Dai Bulls agli Spurs
Dopo il 1998, con lo smantellamento dei Bulls, la carriera di Kerr sembrava destinata a spegnersi lentamente. Aveva 33 anni e, in una NBA sempre più atletica, sembrava difficile che potesse trovare un altro contesto adatto a lui. Ma poi arrivò una chiamata da San Antonio. Gregg Popovich, allenatore visionario e ossessionato dai dettagli, capì che un tiratore come Kerr poteva ancora essere utile in un sistema che stava nascendo attorno a Tim Duncan e David Robinson. A San Antonio Kerr non aveva più un ruolo di primo piano, ma il suo impatto si fece sentire nei momenti decisivi.

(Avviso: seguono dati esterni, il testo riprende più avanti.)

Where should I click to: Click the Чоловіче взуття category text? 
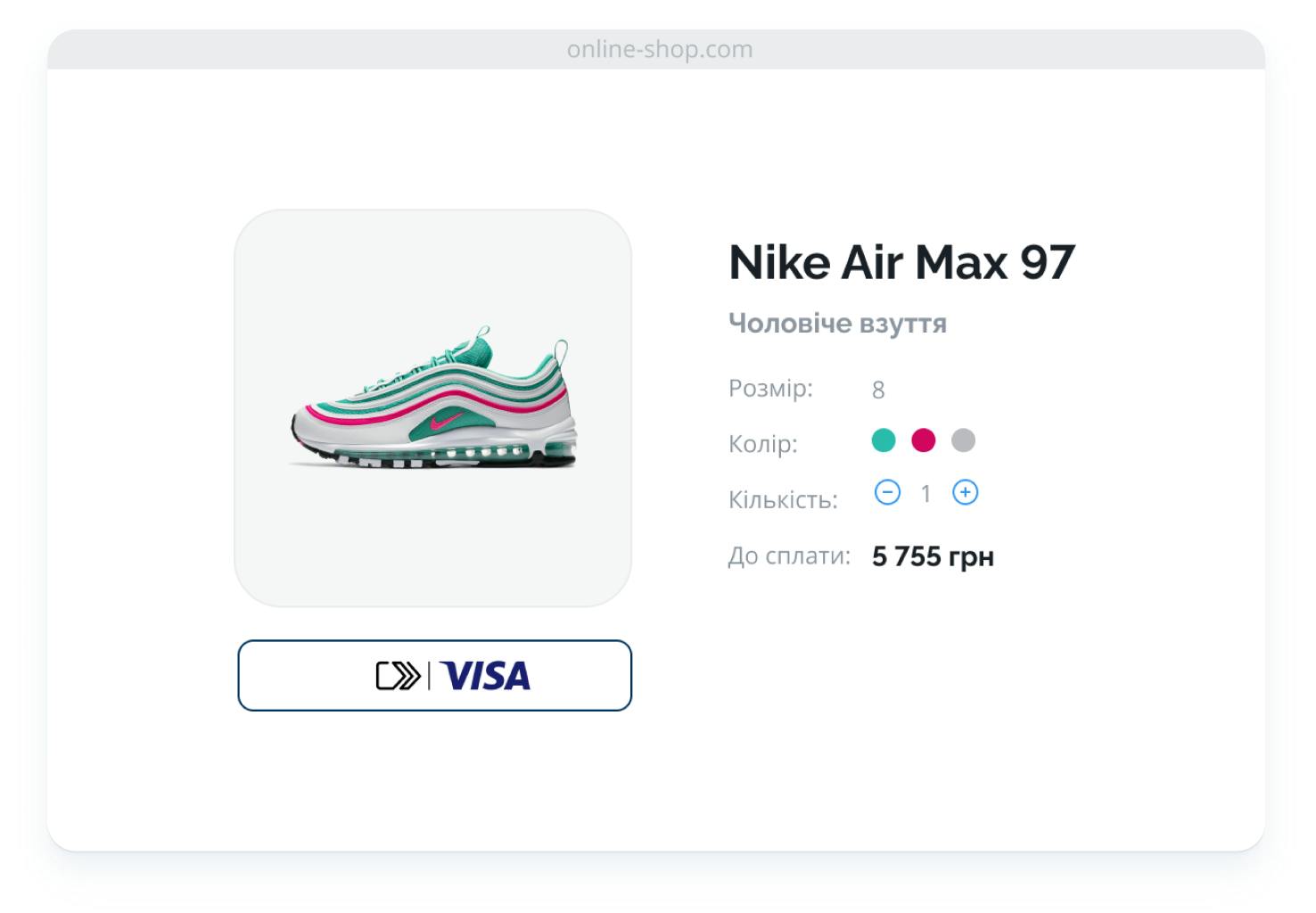[837, 323]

Dopo aver vinto il quarto anello personale alla sua prima stagione in Texas, Kerr si riunì con Pippen a Portland nel 2001, tornando dopo appena un anno a San Antonio per la sua personalissima Last Dance. E proprio nel 2003, quando gli Spurs affrontavano i Mavericks in una decisiva Gara 6 delle finali di Conference, Kerr entrò in campo nel quarto quarto e segnò quattro triple consecutive, spezzando la partita e mandando San Antonio alle Finals. A fine stagione vinse il suo quinto anello. Era l’ultima pennellata sulla sua carriera. Il colpo da maestro di un giocatore che non avrebbe nemmeno dovuto arrivare in NBA, ma che era riuscito a vincere più titoli di molte superstar.

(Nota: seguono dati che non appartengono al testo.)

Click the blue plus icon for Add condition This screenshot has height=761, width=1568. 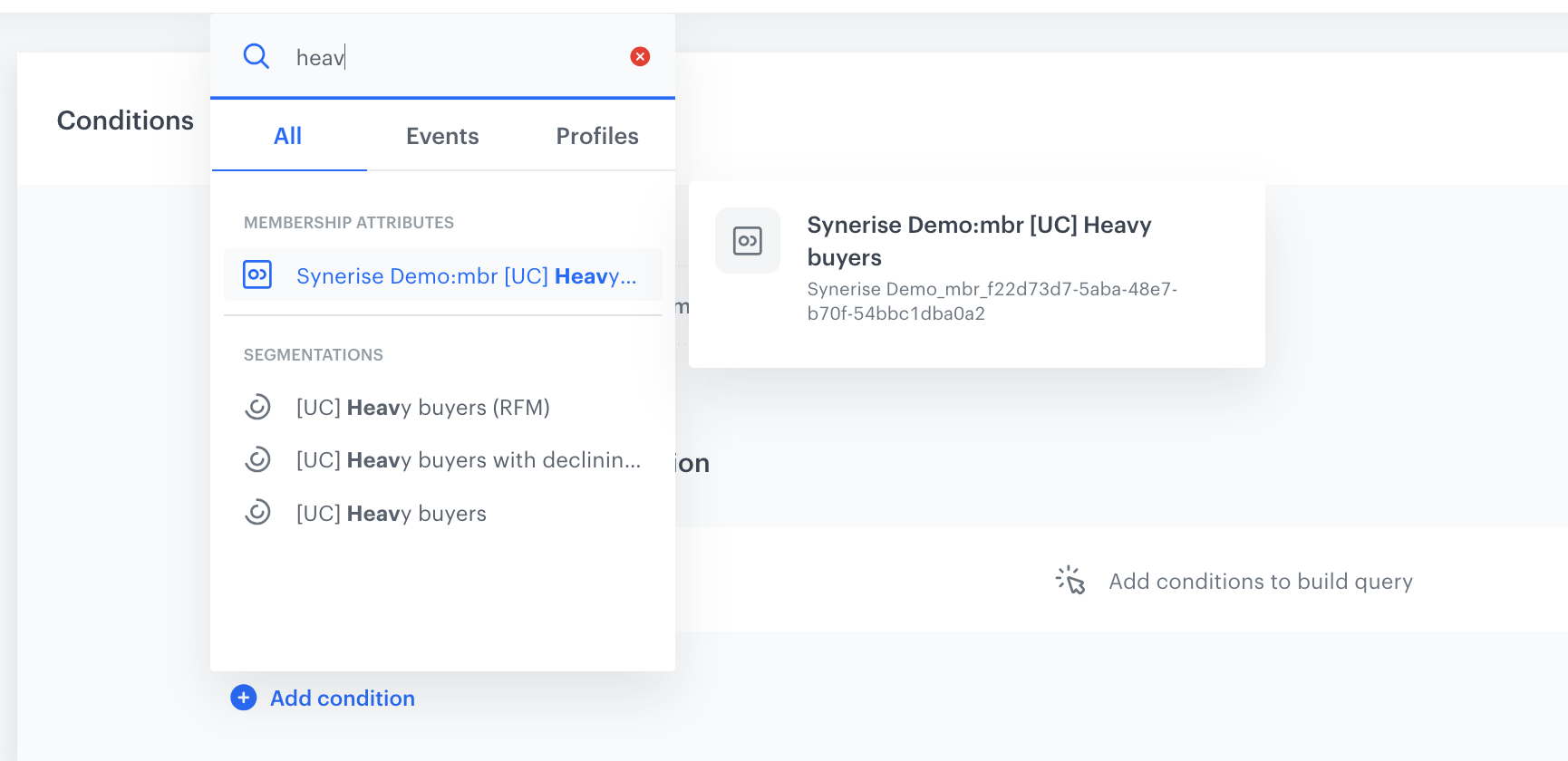click(244, 698)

L’eredità di Kerr come giocatore
I numeri dicono che Steve Kerr è stato il miglior tiratore da tre della storia NBA in termini di percentuale: 45,4% in carriera, un dato che nessuno ha mai superato. Eppure, non viene quasi mai citato nei discorsi sui migliori tiratori di sempre. Perché? Perché il suo gioco era un’altra cosa. Non era un volume shooter come Reggie Miller o Ray Allen, non era un creatore di tiri come Stephen Curry. Il suo ruolo era quello di aspettare il momento giusto e colpire, con un’efficienza che nessun altro poteva replicare.

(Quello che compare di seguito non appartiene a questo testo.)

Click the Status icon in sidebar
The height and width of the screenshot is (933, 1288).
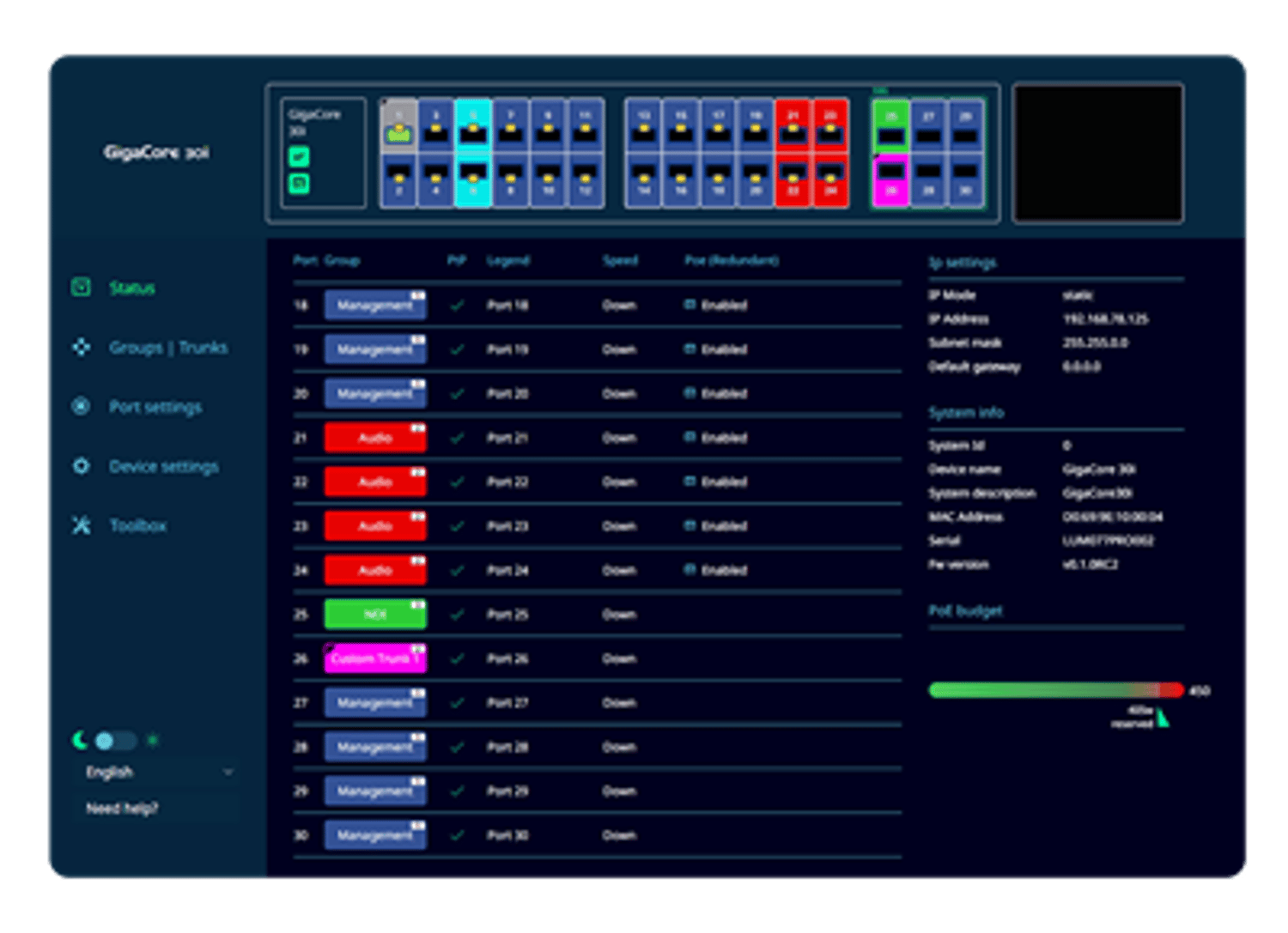click(x=81, y=288)
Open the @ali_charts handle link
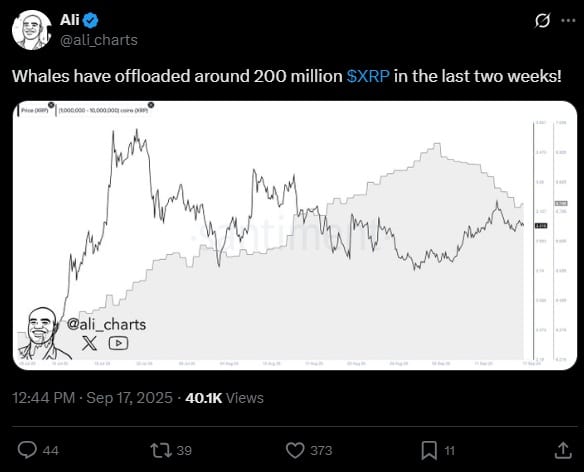This screenshot has height=472, width=584. pyautogui.click(x=99, y=40)
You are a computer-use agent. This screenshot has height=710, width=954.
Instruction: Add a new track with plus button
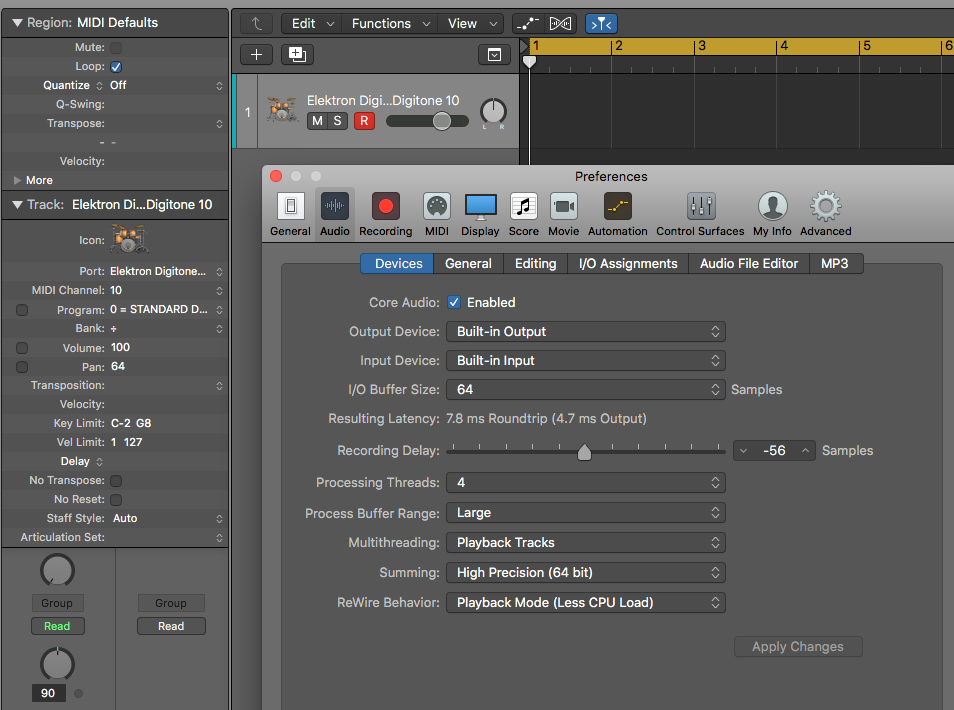(x=256, y=55)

Se oggi vediamo squadre costruite attorno ai tiratori, giocatori che basano la loro carriera sulla specializzazione nel tiro da tre, lo dobbiamo anche a pionieri silenziosi come Kerr, che hanno dimostrato che un giocatore con un solo talento poteva comunque fare la differenza.
Quando si parla di Kerr oggi, si pensa all’allenatore. Si pensa all’uomo che ha rivoluzionato i Warriors, a quello che ha dato libertà a Steph Curry e Klay Thompson, a quello che ha costruito il basket del futuro. Ma prima di tutto questo, anche il Kerr giocatore è stato un rivoluzionario. Un outsider. Un sopravvissuto. Un uomo che non aveva nulla per stare in NBA, ma che ha trovato un modo per esistere nel sistema perfetto.
Quando la palla pesava, Steve Kerr era quello che non sbagliava mai. Il cecchino che vuoi sempre avere dalla tua parte.